Could you reproduce the stretch of the contaminant Q&A from "A. Pay now or" through "if you can." word for word?

**TEXT PASSAGE**
_ _ _

Q. Three methods were discussed for handling the parameter uncertainties. Using the EPA defaults were seen as being the cheapest. Is this one used the more than the second method? Or is there some sort of combination of the two? Is the third one so expensive that it is often not used?
A. Pay now or pay later. If using the default assumptions results in an answer you like, you are home free. If they result in an expensive cleanup, you want to check them closer, if you can.


Q. Acrolor 1260 is considered 60% chlorine by weight, what about 1016? Does that have the same naming convention?
A. Aroclor 1016 is an exception to the naming rule. It is a random mixture of 1 through 6 chlorines per molecule and is about 41% chlorine by weight.

Q. What is BTEX?
A. Benzene, Toulene, Ethyl benzene, and Xylene. These have 6,7 and 8 carbons and are light, volatile aromatics. They are all considered toxic.

Q. If the hydrocarbon groupings are useful for regulatory purposes, but are not very valuble scientifically, than why are they used? I hope its not just because its cheaper.
A. One man's trash is another man's treasure.
The toxicity needs to be evaluated for each chemical, which is impractical for hydrocarbons, because most are mixtures that contain hundreds of chemicals. The same is true, but to a lesser extent for fate and transport. So, it is practical to "bundle" certain groups of chemicals together, "gasoline range organics" GRO for example. And make some sort of rational decision about it. For example, (I'm making these number up) "if the GRO in the soil is less than 100 mg/kg, it is unlikely to be a significant risk to wells more than 500 feet away." If you wanted to be scientific, you would need to analyze that GRO for its constituent chemicals, probably about 30, and do a risk analysis for each. But why bother, unless you are working for a wealthy client or her lawyer who want to prove that it is harmful, or wants to confuse a jury.

_ _ _

**RAW DATA**
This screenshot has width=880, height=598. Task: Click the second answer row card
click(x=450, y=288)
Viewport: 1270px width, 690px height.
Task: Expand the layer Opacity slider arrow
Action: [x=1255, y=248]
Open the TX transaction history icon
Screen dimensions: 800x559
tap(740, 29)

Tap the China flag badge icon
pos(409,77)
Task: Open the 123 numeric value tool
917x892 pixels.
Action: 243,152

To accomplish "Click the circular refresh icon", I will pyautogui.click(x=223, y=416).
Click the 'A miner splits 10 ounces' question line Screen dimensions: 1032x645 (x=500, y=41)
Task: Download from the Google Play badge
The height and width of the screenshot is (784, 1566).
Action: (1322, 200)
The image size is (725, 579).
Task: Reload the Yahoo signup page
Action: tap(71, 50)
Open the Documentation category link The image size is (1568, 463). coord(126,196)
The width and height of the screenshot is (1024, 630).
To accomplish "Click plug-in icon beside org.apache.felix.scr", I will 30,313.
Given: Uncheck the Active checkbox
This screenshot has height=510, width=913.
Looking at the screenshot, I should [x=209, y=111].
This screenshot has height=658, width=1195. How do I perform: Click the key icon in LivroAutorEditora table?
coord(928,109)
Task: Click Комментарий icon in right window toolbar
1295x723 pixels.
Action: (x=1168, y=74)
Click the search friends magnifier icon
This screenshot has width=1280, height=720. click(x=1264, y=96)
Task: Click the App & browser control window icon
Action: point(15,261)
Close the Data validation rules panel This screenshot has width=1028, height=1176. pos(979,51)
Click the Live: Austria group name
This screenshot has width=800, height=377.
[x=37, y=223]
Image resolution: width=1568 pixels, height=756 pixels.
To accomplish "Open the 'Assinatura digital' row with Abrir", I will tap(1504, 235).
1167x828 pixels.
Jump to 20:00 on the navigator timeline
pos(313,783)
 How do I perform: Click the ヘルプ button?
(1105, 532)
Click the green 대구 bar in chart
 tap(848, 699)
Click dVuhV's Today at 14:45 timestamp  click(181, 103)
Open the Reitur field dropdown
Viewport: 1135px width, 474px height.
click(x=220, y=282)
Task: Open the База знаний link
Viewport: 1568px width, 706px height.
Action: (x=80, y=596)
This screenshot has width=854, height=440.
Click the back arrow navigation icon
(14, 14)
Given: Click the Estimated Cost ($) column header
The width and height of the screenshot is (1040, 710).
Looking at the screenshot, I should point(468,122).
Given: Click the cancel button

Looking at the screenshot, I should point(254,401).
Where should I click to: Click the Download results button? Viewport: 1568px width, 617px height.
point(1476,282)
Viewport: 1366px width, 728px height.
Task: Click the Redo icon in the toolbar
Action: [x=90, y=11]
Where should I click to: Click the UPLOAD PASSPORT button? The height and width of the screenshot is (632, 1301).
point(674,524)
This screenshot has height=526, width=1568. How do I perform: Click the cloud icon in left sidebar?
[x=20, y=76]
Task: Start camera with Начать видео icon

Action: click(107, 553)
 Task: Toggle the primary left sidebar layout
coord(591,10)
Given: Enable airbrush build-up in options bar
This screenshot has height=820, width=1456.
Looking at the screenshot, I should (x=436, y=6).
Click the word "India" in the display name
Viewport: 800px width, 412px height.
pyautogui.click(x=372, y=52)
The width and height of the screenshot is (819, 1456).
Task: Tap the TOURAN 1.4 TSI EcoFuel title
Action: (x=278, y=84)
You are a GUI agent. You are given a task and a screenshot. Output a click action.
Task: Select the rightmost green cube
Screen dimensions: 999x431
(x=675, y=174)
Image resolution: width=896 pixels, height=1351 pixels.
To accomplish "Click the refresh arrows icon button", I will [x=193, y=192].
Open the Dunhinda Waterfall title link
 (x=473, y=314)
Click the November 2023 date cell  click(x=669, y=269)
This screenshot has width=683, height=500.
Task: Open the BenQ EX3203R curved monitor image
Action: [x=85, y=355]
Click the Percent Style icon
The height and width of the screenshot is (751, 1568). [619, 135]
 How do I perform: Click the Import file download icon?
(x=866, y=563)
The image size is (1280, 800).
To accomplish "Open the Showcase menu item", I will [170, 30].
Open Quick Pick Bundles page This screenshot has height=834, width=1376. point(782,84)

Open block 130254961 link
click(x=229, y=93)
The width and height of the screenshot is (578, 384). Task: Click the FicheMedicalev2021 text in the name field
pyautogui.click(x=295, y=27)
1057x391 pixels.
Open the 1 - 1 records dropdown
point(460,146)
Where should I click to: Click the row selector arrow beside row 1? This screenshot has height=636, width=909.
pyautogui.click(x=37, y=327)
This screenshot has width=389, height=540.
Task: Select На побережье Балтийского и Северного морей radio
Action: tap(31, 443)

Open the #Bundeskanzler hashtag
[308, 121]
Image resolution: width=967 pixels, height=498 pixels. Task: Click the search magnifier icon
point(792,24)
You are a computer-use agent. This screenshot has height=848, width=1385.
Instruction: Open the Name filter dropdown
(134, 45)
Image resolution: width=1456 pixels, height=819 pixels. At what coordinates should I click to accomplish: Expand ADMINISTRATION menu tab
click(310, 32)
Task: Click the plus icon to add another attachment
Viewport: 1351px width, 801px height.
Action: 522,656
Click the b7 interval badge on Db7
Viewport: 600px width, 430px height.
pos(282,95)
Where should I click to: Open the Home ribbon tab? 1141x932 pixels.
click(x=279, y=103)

_ _ _

**SOLUTION FOR THIS PROBLEM**
A. Pay now or pay later. If using the default assumptions results in an answer you like, you are home free. If they result in an expensive cleanup, you want to check them closer, if you can.